_TASK BRIEF:_ Copy the material below word for word, starting at its first line and ending at the line that contains "[x=346, y=9]", with both ends included. Leave the pictures out of your copy.

[Records for locating elements on screens]
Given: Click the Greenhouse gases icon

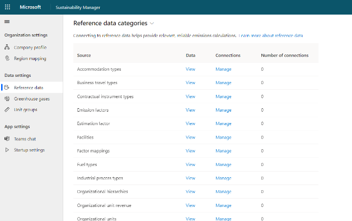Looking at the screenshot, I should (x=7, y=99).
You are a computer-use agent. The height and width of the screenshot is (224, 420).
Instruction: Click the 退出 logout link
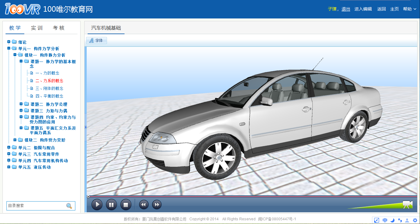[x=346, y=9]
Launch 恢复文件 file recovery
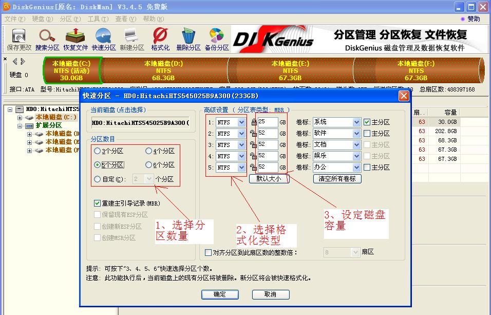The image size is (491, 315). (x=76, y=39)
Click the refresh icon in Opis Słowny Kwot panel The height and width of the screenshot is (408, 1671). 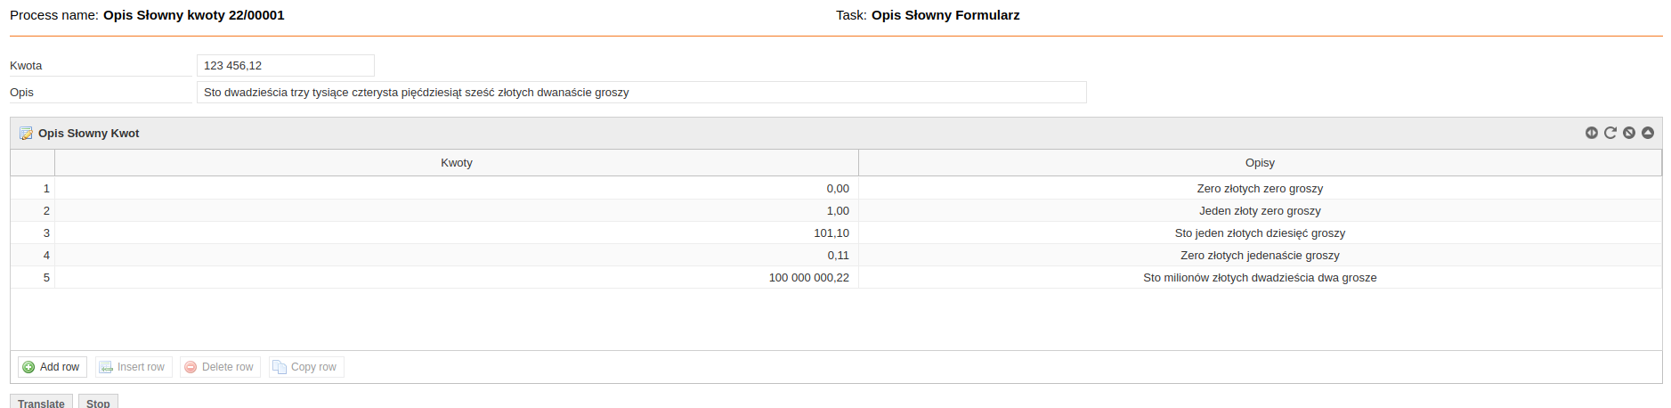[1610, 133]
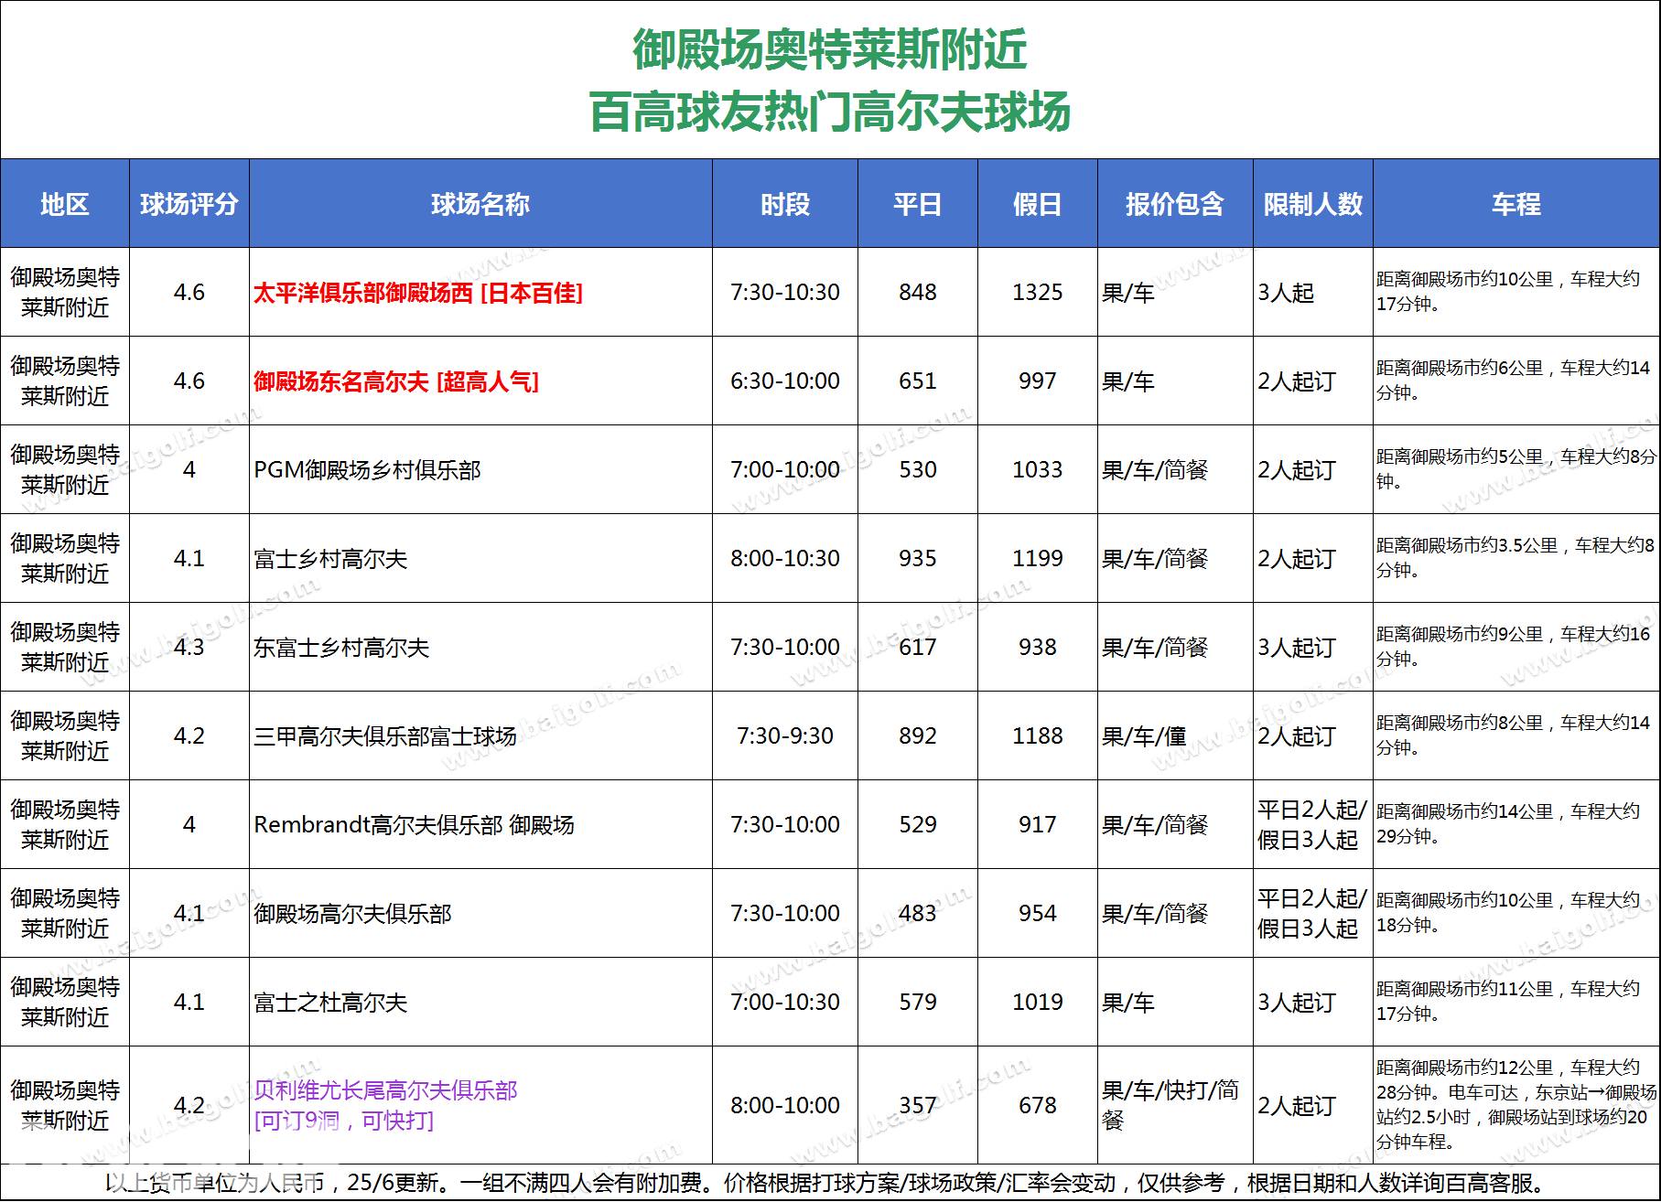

_OUTPUT OF THE EXERCISE:_
Given: Click the Greenhouse gases icon

Looking at the screenshot, I should (x=7, y=99).
You are a computer-use agent. The height and width of the screenshot is (224, 420).
Instruction: Click the 退出 logout link
[x=346, y=9]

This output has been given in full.